Poh’s Crème Fraîche Ice Cream with Aged Balsamic Strawberries
Summer calls for ice cream and Poh's twist on the classic 'strawberries and cream' combo is one you need to try. With bold flavours of balsamic, berries and vanilla, Poh's Crème Fraiche Ice Cream with Aged Balsamic Strawberries is a dish that will impress guests and one that the whole family will love. Best of all it involves only eight simple ingredients you probably have at home so you can make this one right now!!
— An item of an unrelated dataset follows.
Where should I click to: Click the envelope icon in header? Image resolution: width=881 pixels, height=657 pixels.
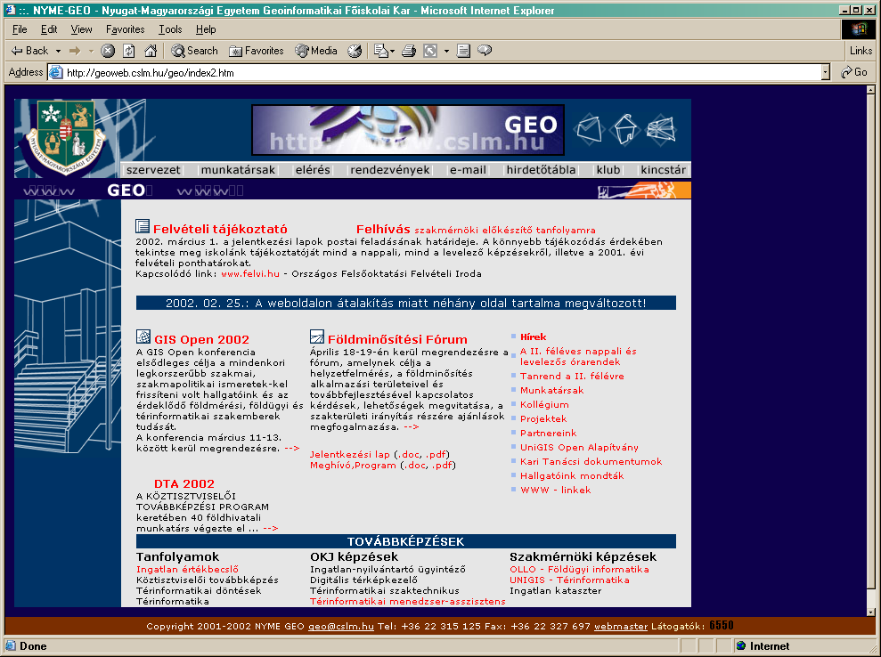pyautogui.click(x=589, y=130)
Poh's Crème Fraîche Ice Cream with Aged Balsamic Strawberries
Cooking Time: 10 mins plus overnight chilling time
150ml créme fraîche or sour cream
5 egg yolks
70g caster sugar
1 tsp full vanilla bean paste
1 punnet strawberries, sliced
4 tsp aged balsamic vinegar
About 10 basil leaves
- For the ice cream.?Combine the créme fraîche or sour cream and milk in a heatproof bowl. Microwave for 3 minutes on the highest setting.
- Meanwhile, whisk the yolks, sugar and vanilla in a small bowl until combined.
- Add to the hot cream and milk mixture and whisk well. Microwave for another 2 minutes and then whisk very well. At this point I usually microwave for 40 seconds or 1 more minute.
- When the custard is cooked, it should coat the back of a wooden spoon with ease. Hold the spoon horizontally and draw a line through the middle of the the custard - it should not drip and merge again easily and if it does, it needs a little more cooking.
- If the custard splits or curdles, immediately pour it into a blender or stick blend it until it re- emulsifies.
- Cool completely - preferably overnight before churning using machine instructions.
- To serve - a large scoop of ice cream per person and divide the strawberries, then drizzle each with 1 teaspoon of aged balsamic.? Garnish with a few torn basil leaves and serve immediately.